As for the support system for clinical trials, in a mail survey of 221 oncologists, Somkin et al.  reported that the best combination of factors independently predicting enrollment related to organizational support for trials are the subspecialty of the oncologist and limitations of trial eligibility requirements, and that to increase trial participation, there is a critical need for an infrastructure to support trials, particularly additional support staff and research nurses. Since resources for clinical trials are limited, investigators who will conduct clinical trials must be aware of research infrastructure costs in future studies.

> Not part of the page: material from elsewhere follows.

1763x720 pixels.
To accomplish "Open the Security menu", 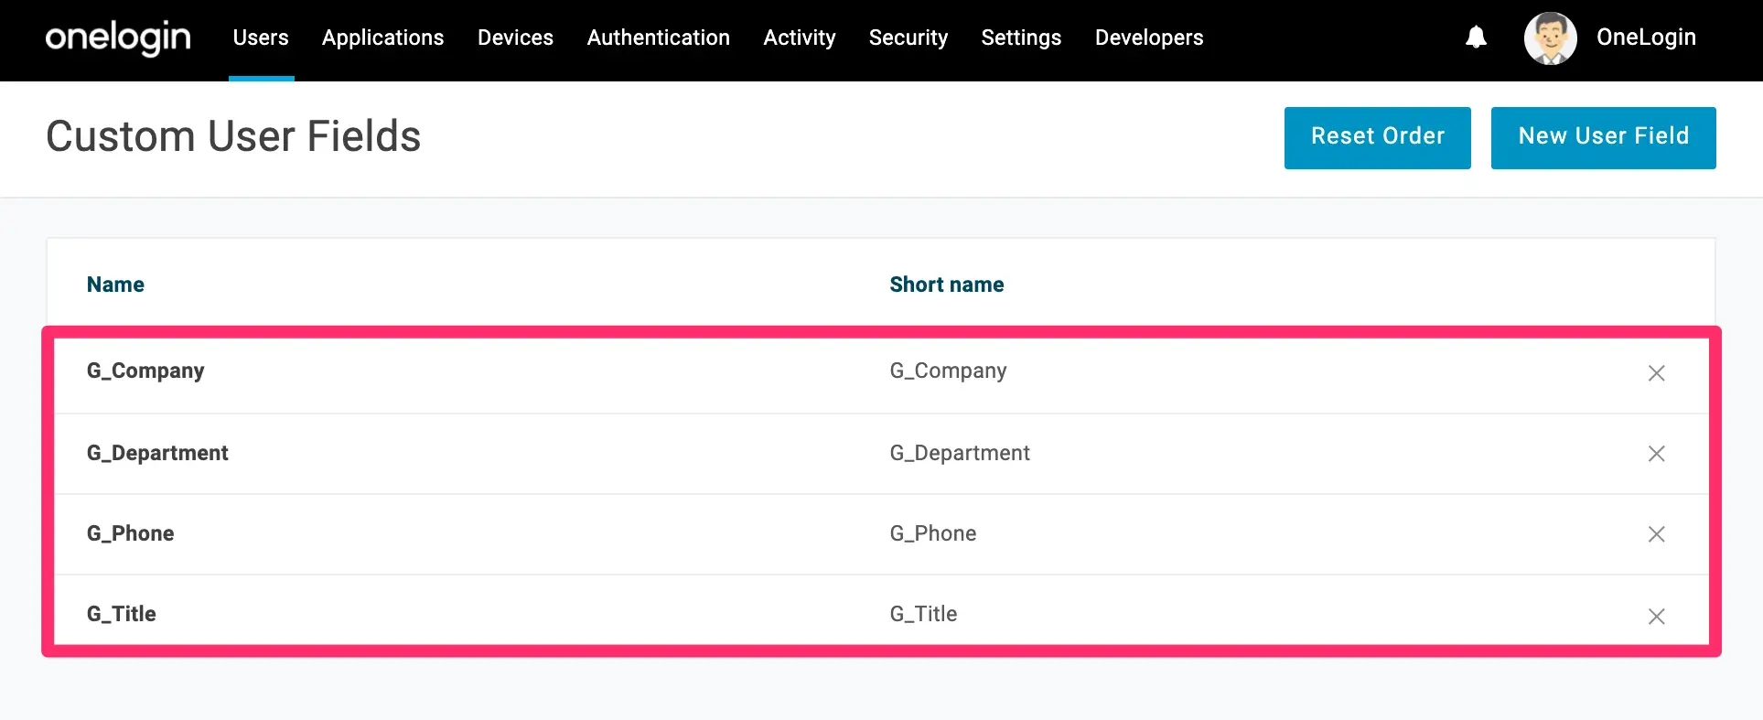I will point(908,38).
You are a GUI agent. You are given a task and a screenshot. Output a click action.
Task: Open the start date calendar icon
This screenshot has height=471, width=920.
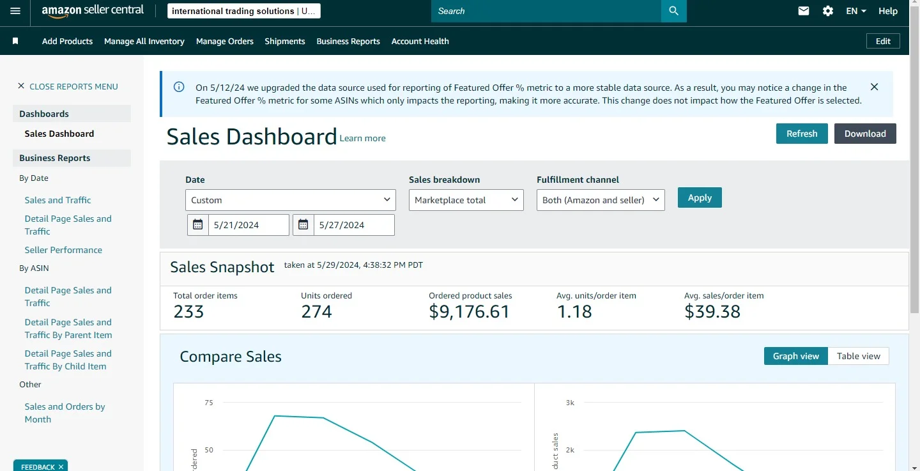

The present study is descriptive, with the potential of partly or merely justifying the inability of physicians to enroll patients in a clinical trial rather than explaining its causes. In addition, there was a significantly lower response rate among unsuccessful physician recruiters which may lead to significant bias. Nevertheless, the present study suggests that further clarification of the impact of CRC on clinical trials is necessary and future works including seminars should focus on the areas revealed by this study to be difficult for physicians in terms of patient recruitment in clinical trials. Because of the various study limitations, further study is warranted to determine the generalizability of the present findings to other Japanese areas and to international settings.
The authors declare that they have no competing interests in relation to this article.
HY conceived of the study, collected data and analyzed them, and drafted the manuscript. MK, MA, and HA participated in the design of the study and contributed to the data analysis. MI participated in the design of the study and helped to draft the manuscript. All authors read and approved the final manuscript.
The authors would like to thank Principal Study Coordinators and members of the Steering Committee of the COPE Trial for providing us the opportunity to participate in the COPE Trial. The authors thank the following doctors who participated in the clinical trial in Tokushima: Drs. Masaaki Bando, Mitsunori Fujimura, Haruhiko Fujino, Masaharu Fujino, Shinji Harada, Yoshikazu Hiasa, Shinobu Hosokawa, Keiji Kawahara, Kunihiko Koshiba, Masaru Murakami, Yutaka Nakaya, Hideaki Nii, Akira Ohta, Toshio Ozaki, Kayoko Sone, Naoki Suzuki, Yoshihiko Tsutsui, Souichiro Ueda, and doctors responded to the present survey. We also thank members of the Clinical Trial Center for Developmental Therapeutics, Tokushima University Hospital, for encouragement and support.